Please explain this act of faith…
- Yes. As a consequence of this act of faith the world is the work of a benevolent God who loves the good and has given us the means to solve our personal problems. To begin with, he has given us intelligence and freedom and has made us capable of desiring the good, of really wanting it. Given that we are incapable of attaining it by our own means, He has given us the economy of salvation. But this is the point where God intervenes, where we really need Him, in the economy of salvation.
This is important because we do not need God to tell us: “Leave your moustache as it is or cut off your beard”. We don’t need God to tell us: “Don’t eat pork, or “Ladies, wear a veil”. We have hairdressers and barbers and tailors. We are intelligent enough to decide how we dress, what we eat, etc. In Christianity, God intervenes only when he truly has to, when it is really necessary. God does not get in our way, meddle or impose himself and tell us ‘Do this or that or the other thing’, but makes us see that we are capable of understanding what is good for us.
Let us speak a little more about classical culture. You referred to it in your presentation.
Very often people who are against the study of classical languages are on the left of the political spectrum. For them, Latin and Greek are the distinctive feature of the educated classes, namely those who can permit themselves to learn just for the love of culture, as compared to the working classes, etc. Of course, there is a grain of truth in this.
All the same, this line of reasoning shows only one side of the truth, which is much more complex. First, some thinkers who can be considered among the most radical precursors of the revolutions of modern Western history and thought received a classical education, which didn’t stop them from being the main agitators, each one in his own way. Karl Marx and Sigmund Freud had studied in what were known as the “Classical gymnasiums” (as opposed to the scientific gymnasiums). Charles Darwin studied in universities where a knowledge of Latin and Greek were taken for granted. Not to mention Nietzsche, perhaps the most radical of all, who was a professor of Classical Philology.
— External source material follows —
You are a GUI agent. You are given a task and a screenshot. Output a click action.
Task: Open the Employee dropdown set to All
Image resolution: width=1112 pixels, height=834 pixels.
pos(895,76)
Of course, one might argue that they became what they became not because of their classical education, but in spite of it.
Can you give modern man some words of optimism and hope when he notices all these ideas are making him depressed? Perhaps it is a rather theological question…
I wish to change gear and go into top theological gear. I will speak of the devil. Our image of the devil is often one disseminated by the public relations department of hell. Unfortunately, it is the one given by probably the second greatest English poet after Shakespeare, that is John Milton. The devil as a kind of rebel who wanted to take the place of God. It would be odd for me to while away my time chatting with the devil; it would be a big mistake to call the devil by phone. The devil is clever enough to understand this, and therefore it is a deceptive, Promethean image. On the other hand, in the Bible the devil appears as the one who makes man believe that he doesn’t deserve God to take an interest in him, that he is not worthy enough. For example, the first chapters of the book of Job are exactly that.
In the New Testament. In the fourth gospel, the devil is a liar, the one who would have us believe that God will not forgive us, that His mercy is finite. The great temptation is despair.
And the Church gives us a well-constructed system, namely the sacraments, confession, the Eucharist… If we take this seriously, the ball is in our court, and now it is up to us.